> [DATA FOR PROCESSING]
___
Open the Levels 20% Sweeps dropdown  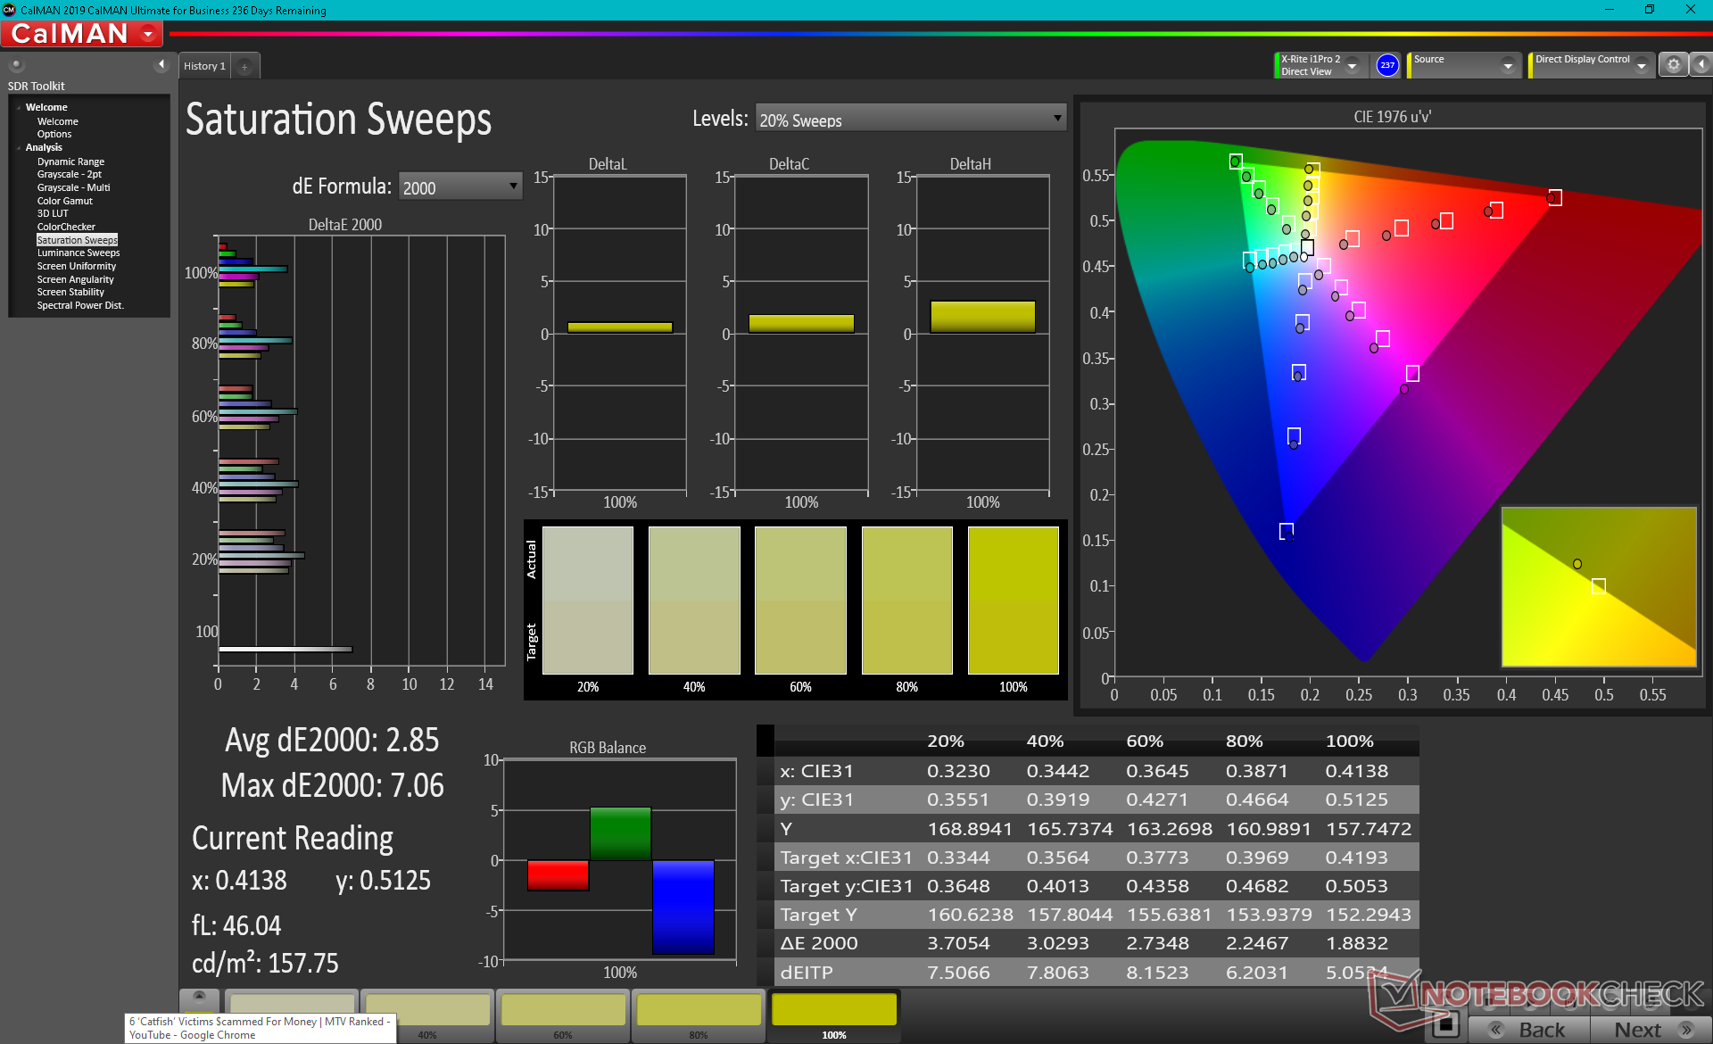pyautogui.click(x=910, y=120)
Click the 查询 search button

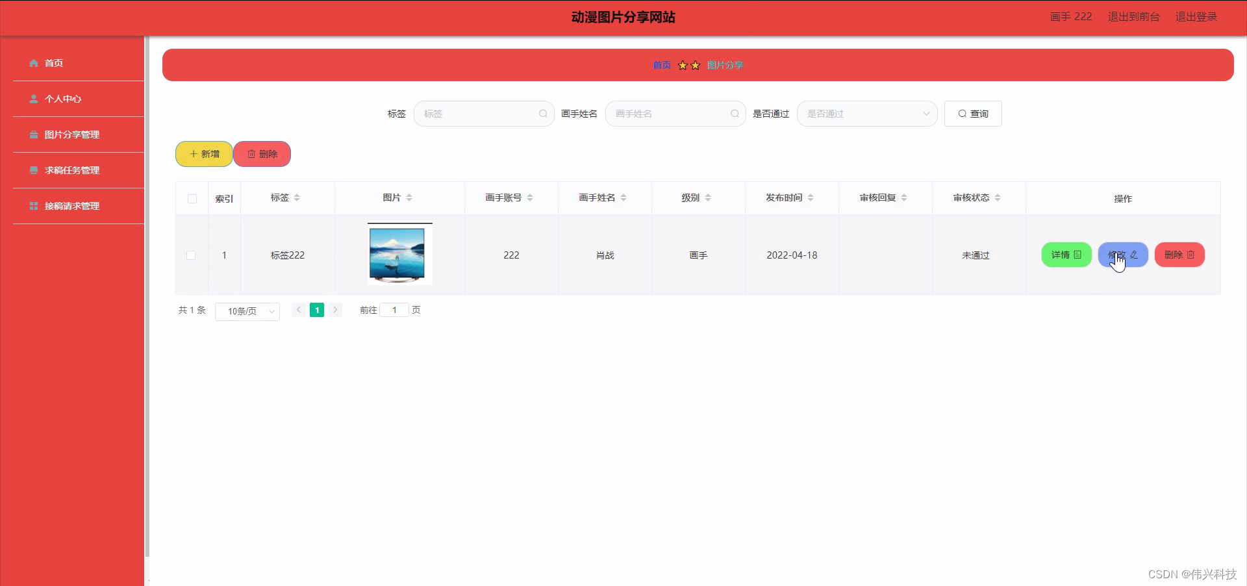click(972, 114)
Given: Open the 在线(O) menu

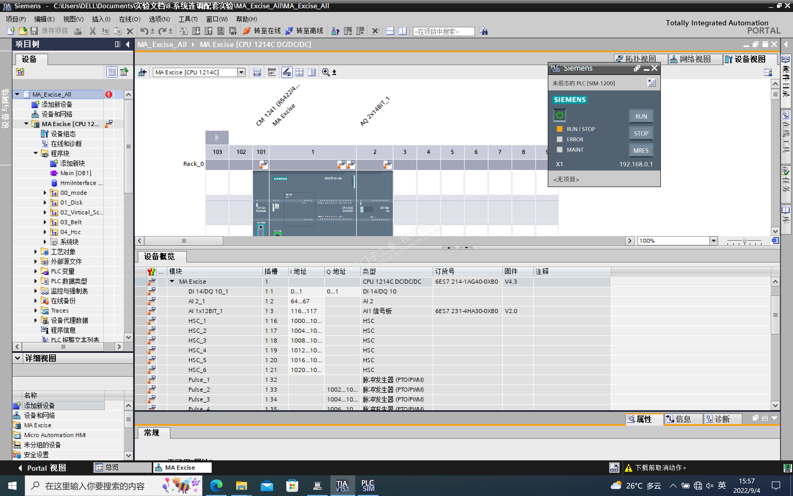Looking at the screenshot, I should click(129, 19).
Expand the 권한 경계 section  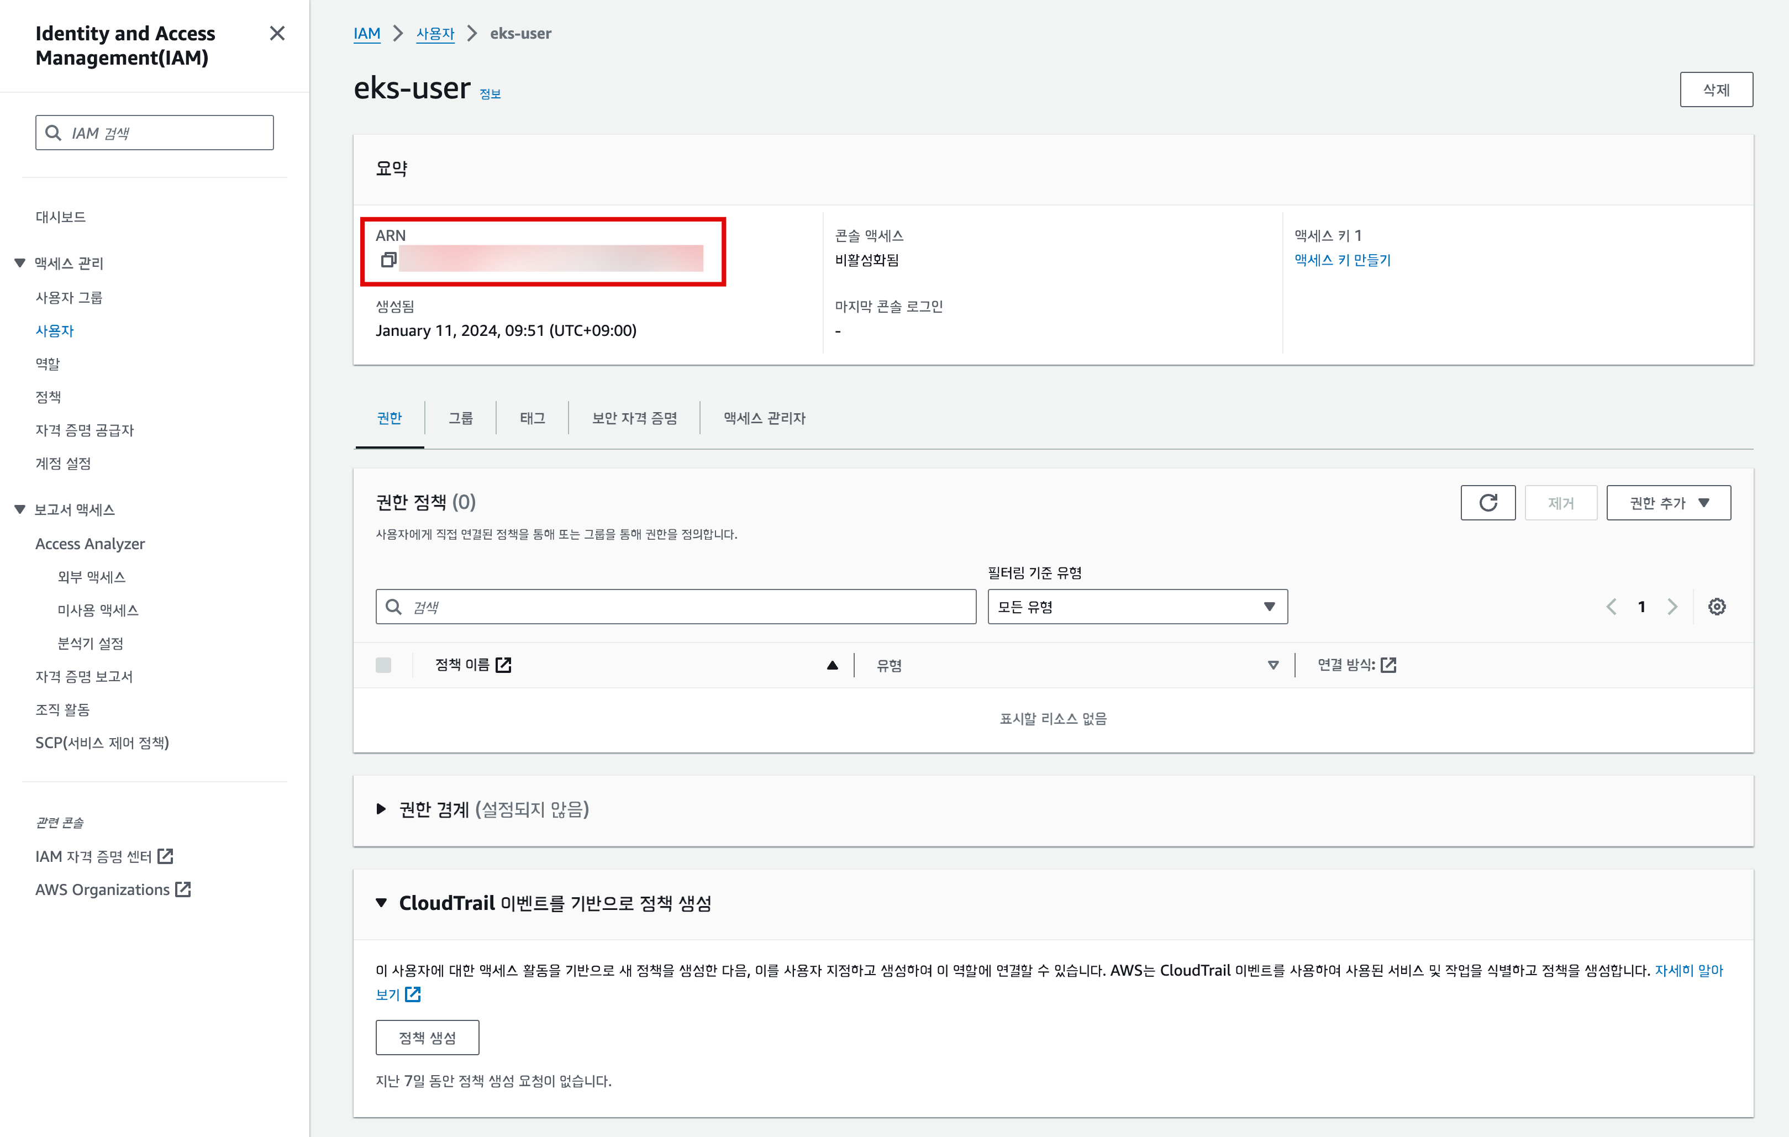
___
> [TO DO] Only the lines from the one with "Click the 查询 search button" through the last line of the records above are wanted, copied exactly and with pictures omitted.

> [RESPONSE AREA]
Click the 查询 search button

click(972, 114)
Given: Open the 在线(O) menu

Looking at the screenshot, I should click(129, 19).
Expand the 권한 경계 section  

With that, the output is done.